久しぶりに女同士できゃっきゃ言いながら歩ける。
すれ違う女の子にも変な目で見られない。



「やはり娘さんたちに囲まれていた方が華やかでたのしいのう。ワシがもっと若ければなお楽しいのに。」

「まぁ、ご隠居さまったら。」

「ごめんなさいね。いつも助さんと格さんで脇をかためてて!」

「よいよい。ハッハッハ!」


「あっ、由紀。これ見て!」

「綺麗ね。やっぱり高級品よ。」

「いいなぁ。こんな着物ほしいなぁ。」

「旦那の禄が高ければ将来いい着物買ってもらえるかも。」

「そうかもね。一枚でいいから欲しいな。」

「早苗、たくさん欲しくないの?」

「一枚でいいの。一生懸命働いて稼いだお金で買ってくれたのを大切に着たいの。」

「ふぅん。欲がないわね。」


贈り物、されたことない。
物が欲しいわけじゃないけど…。
あの人の気持ちが知りたい。
本当にわたしのこと好きなのか…。



「…本当は地味な男物の着物より、きれいな女物を着たいじゃろうな。」

「そうですね。でも動きにくいですよ女物は…。」

「そうか。しかたないの…」

いろいろと見て回り、光圀は女三人の意見を参考にして一巻き絞りを買った。

「三人とも、せっかくじゃ、好きなのを買ってもよいぞ。あまり高いの買うと格さんに怒られるが。まぁいないからいいであろ。」

「ありがとうございます!でも、ご隠居さま。わたしが値段を聞いて決めますからね。お二人さん、高すぎるのは却下ですよ。」

「やはり、早苗は格さんと一緒か…。はぁ。」

「あたりまえです!同じ人間ですから。」



夕刻、助三郎は城からの返事、新助はお菓子を土産に帰ってきた。

「二人ともご苦労さま。ゆっくり休みなさい。」

「はい。
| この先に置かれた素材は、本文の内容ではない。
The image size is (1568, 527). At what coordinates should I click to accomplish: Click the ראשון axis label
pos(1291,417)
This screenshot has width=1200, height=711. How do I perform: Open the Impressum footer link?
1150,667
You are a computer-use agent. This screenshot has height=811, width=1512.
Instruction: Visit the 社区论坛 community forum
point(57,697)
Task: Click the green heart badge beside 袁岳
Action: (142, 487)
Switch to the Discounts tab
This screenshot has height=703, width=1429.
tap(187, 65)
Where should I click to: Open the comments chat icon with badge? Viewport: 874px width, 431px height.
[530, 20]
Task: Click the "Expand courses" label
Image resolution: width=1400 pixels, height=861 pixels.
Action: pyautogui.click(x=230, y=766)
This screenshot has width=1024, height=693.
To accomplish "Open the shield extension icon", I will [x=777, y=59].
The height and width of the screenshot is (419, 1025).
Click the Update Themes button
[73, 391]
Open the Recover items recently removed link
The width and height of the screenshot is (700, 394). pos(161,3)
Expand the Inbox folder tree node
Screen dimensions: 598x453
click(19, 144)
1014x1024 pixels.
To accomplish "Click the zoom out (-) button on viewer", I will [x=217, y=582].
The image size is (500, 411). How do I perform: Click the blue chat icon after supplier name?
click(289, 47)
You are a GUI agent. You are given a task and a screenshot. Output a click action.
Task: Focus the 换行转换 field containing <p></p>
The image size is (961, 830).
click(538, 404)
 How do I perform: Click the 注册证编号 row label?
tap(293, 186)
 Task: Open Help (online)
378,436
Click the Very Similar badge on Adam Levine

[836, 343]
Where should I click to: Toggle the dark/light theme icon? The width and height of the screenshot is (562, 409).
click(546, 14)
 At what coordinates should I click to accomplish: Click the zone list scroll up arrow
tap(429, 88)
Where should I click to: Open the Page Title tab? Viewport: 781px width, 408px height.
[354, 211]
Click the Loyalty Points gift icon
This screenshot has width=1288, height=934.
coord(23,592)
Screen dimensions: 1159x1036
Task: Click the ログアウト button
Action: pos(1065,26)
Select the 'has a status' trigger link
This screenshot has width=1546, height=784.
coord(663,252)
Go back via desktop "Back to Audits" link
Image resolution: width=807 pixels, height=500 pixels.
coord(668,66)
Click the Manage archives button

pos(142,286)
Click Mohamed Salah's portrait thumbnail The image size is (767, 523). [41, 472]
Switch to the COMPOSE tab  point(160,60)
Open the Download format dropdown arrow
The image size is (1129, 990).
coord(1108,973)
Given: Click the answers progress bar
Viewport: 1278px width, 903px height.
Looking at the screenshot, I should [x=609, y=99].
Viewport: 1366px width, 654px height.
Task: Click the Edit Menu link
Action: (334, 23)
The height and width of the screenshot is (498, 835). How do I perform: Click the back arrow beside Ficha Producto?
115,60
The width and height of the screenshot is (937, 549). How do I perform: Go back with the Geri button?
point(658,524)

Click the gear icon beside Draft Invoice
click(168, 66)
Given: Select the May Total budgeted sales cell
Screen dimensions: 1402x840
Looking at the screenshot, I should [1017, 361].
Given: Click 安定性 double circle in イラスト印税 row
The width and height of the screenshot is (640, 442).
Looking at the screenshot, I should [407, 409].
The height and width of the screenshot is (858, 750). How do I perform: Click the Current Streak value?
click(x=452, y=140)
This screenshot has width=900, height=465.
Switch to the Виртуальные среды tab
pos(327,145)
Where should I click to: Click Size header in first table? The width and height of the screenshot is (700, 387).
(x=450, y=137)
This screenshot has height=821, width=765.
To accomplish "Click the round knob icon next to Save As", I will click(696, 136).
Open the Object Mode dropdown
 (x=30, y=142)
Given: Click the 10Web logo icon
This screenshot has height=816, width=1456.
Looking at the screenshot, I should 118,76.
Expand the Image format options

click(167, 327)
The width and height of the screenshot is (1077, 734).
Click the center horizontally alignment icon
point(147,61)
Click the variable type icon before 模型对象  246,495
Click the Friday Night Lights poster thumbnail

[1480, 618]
」


夕餉の後、助三郎が誘ってきた。

「なぁ。今から出歩かないか?」

「どこ行くんだ?」

「いいんですか?勝手に出てって。」

「ご隠居には明日の朝聞かれたら言えばいい。」

「飲みになら行かないぞ。」

「今日は違う。いいから行こう。行ったらわかるから。な?」

早苗と助三郎、新助はこっそり抜け出した。